▶ _EXERCISE_:
Return the rows between the line holding "You are a computer-use" and the line holding "The image size is (1379, 629). (391, 209)", inclusive, repeating them exactly.

─── RECORDS PROVIDED

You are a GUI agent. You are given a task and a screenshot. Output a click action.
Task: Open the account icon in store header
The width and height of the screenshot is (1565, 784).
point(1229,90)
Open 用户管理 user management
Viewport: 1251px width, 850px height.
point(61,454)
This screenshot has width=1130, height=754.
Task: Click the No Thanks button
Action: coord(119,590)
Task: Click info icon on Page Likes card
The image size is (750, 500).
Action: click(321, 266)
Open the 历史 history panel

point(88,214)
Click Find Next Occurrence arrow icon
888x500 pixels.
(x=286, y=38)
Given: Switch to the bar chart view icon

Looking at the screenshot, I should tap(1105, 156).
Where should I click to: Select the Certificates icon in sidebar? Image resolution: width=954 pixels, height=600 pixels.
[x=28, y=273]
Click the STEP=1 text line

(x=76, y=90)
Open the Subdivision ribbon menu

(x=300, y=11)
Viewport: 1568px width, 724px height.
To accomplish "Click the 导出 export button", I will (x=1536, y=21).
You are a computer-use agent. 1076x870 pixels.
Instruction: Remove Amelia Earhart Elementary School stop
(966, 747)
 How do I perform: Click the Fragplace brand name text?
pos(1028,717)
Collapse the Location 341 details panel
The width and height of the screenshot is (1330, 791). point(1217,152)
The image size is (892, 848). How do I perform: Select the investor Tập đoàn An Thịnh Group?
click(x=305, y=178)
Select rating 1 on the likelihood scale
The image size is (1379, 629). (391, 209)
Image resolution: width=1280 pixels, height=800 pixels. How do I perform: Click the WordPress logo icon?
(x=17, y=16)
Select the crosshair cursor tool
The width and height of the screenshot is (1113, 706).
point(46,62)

──────

▶ _EXERCISE OUTPUT_:
You are a computer-use agent. 1076x870 pixels.
Instruction: Remove Amelia Earhart Elementary School stop
(966, 747)
 How do I perform: Click the Fragplace brand name text?
pos(1028,717)
Collapse the Location 341 details panel
The width and height of the screenshot is (1330, 791). point(1217,152)
The image size is (892, 848). How do I perform: Select the investor Tập đoàn An Thịnh Group?
click(x=305, y=178)
Select rating 1 on the likelihood scale
The image size is (1379, 629). (391, 209)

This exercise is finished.